Records from a dataset

↓

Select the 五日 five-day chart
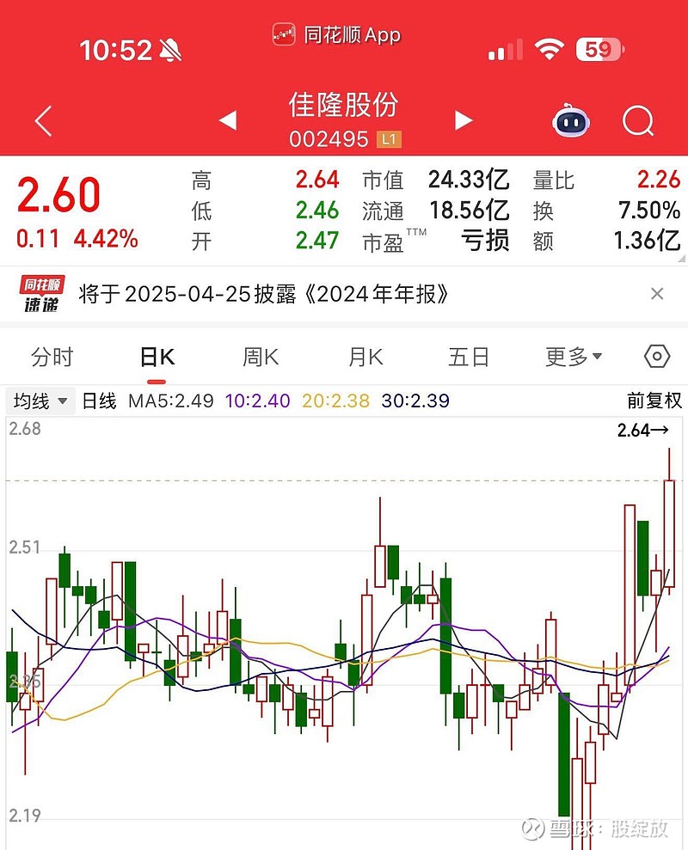The image size is (688, 850). click(x=468, y=356)
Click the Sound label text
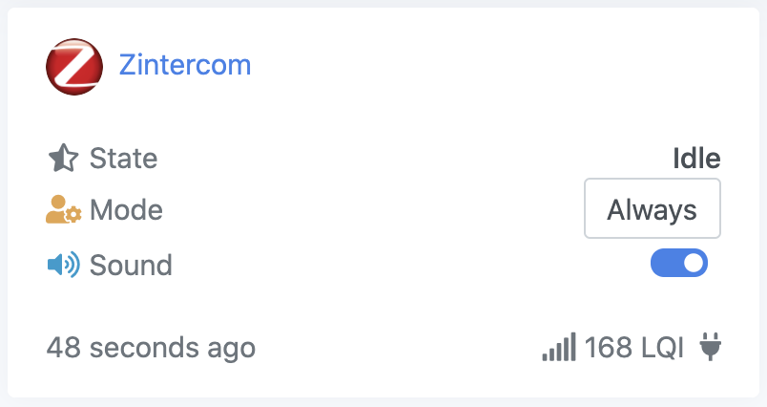The image size is (767, 407). point(131,264)
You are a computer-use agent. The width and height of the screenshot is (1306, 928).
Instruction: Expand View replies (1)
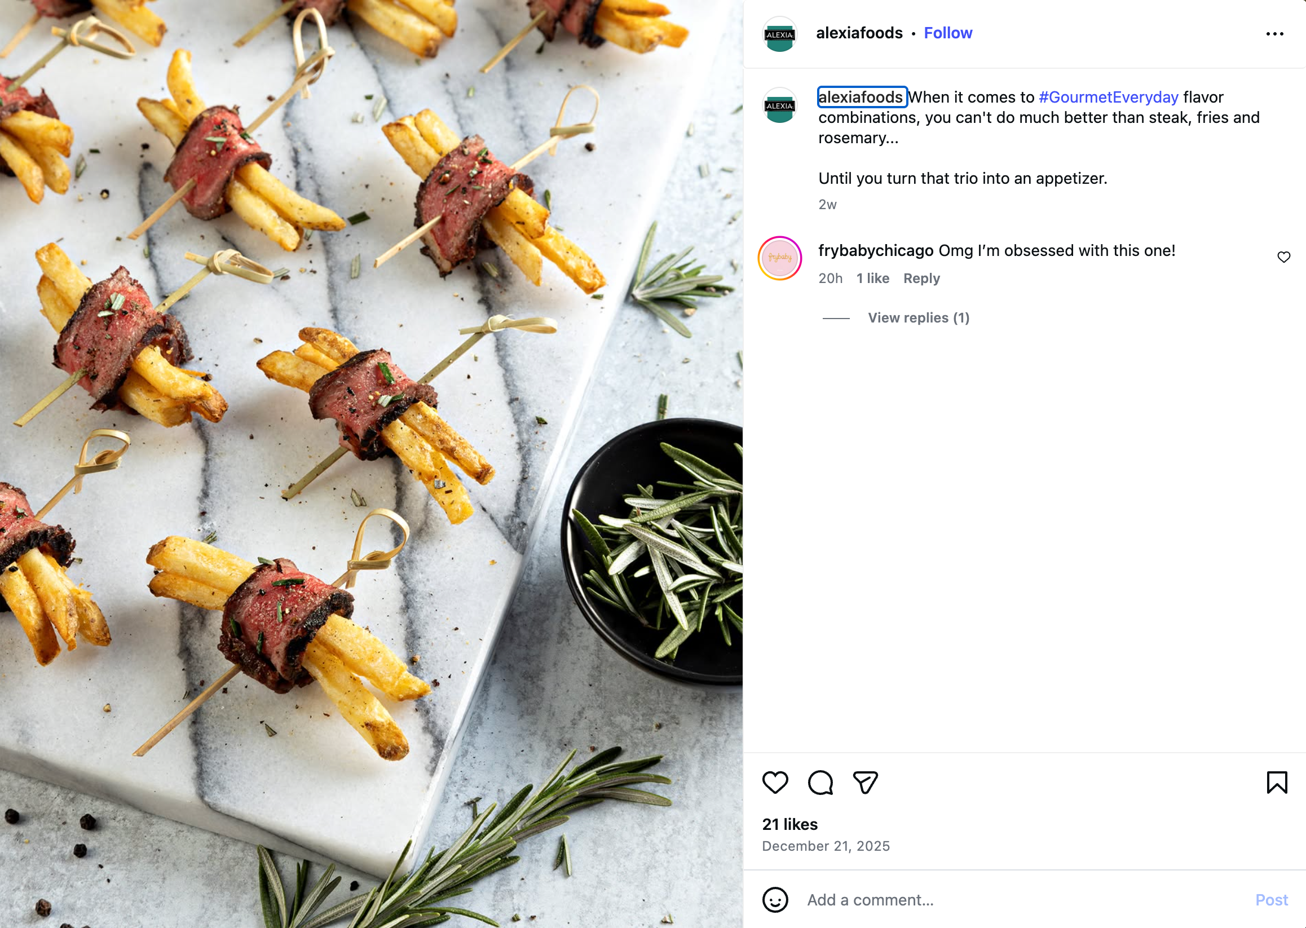coord(918,318)
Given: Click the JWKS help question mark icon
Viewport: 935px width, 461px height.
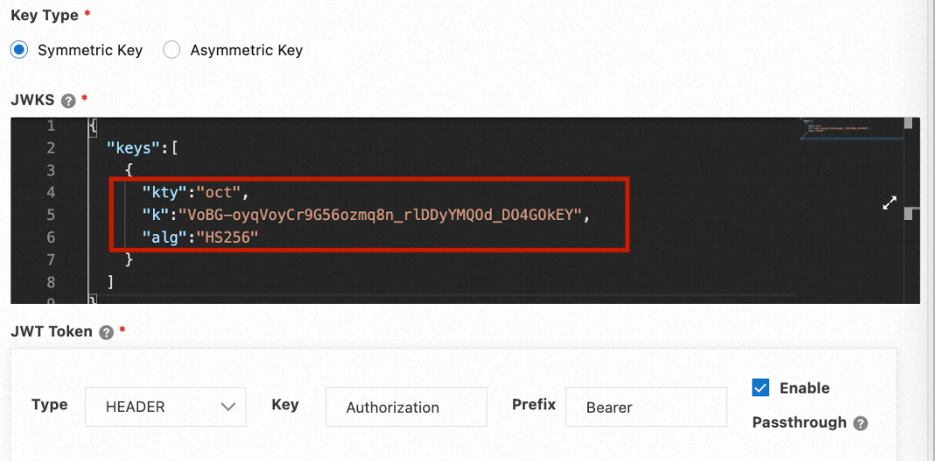Looking at the screenshot, I should tap(69, 100).
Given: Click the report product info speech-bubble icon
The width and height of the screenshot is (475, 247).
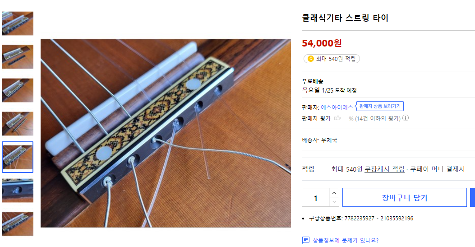Looking at the screenshot, I should [x=306, y=240].
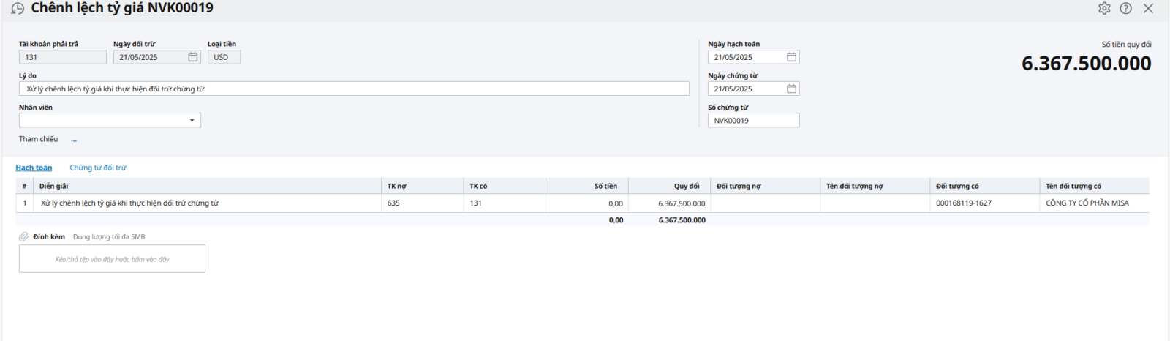Click the Loại tiền USD field
Viewport: 1170px width, 341px height.
pyautogui.click(x=224, y=57)
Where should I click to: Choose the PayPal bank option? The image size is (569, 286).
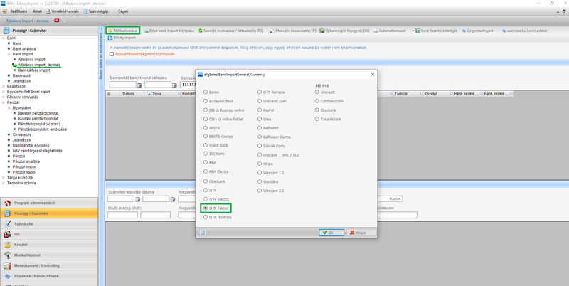pos(260,110)
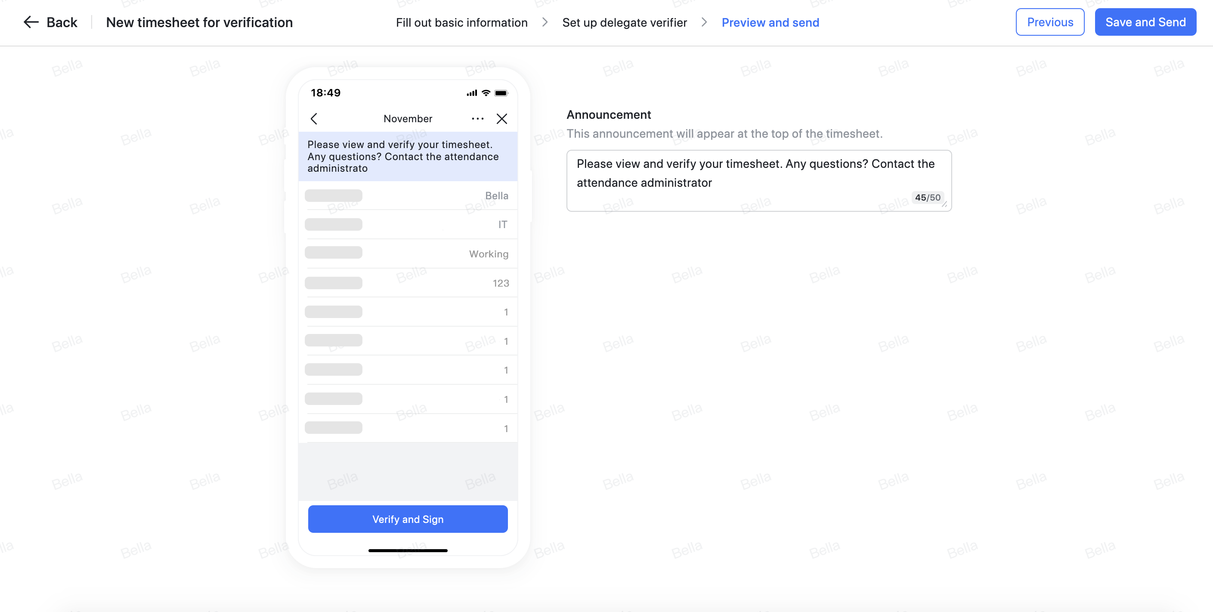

↑

**Activity**
Repeat the records above verbatim, dropping the pictures.

**Solution to this exercise**
Select the 五日 five-day chart
The image size is (688, 850). click(x=468, y=356)
Click the Sound label text
The image size is (767, 407). point(131,264)
You are a computer-use agent. The width and height of the screenshot is (1306, 928).
Instruction: Expand View replies (1)
coord(918,318)
Given: Click the JWKS help question mark icon
Viewport: 935px width, 461px height.
Looking at the screenshot, I should tap(69, 100).
Given: Click the report product info speech-bubble icon
The width and height of the screenshot is (475, 247).
Looking at the screenshot, I should [x=306, y=240].
Click the Loại tiền USD field
Viewport: 1170px width, 341px height.
pyautogui.click(x=224, y=57)
Where should I click to: Choose the PayPal bank option? The image size is (569, 286).
pos(260,110)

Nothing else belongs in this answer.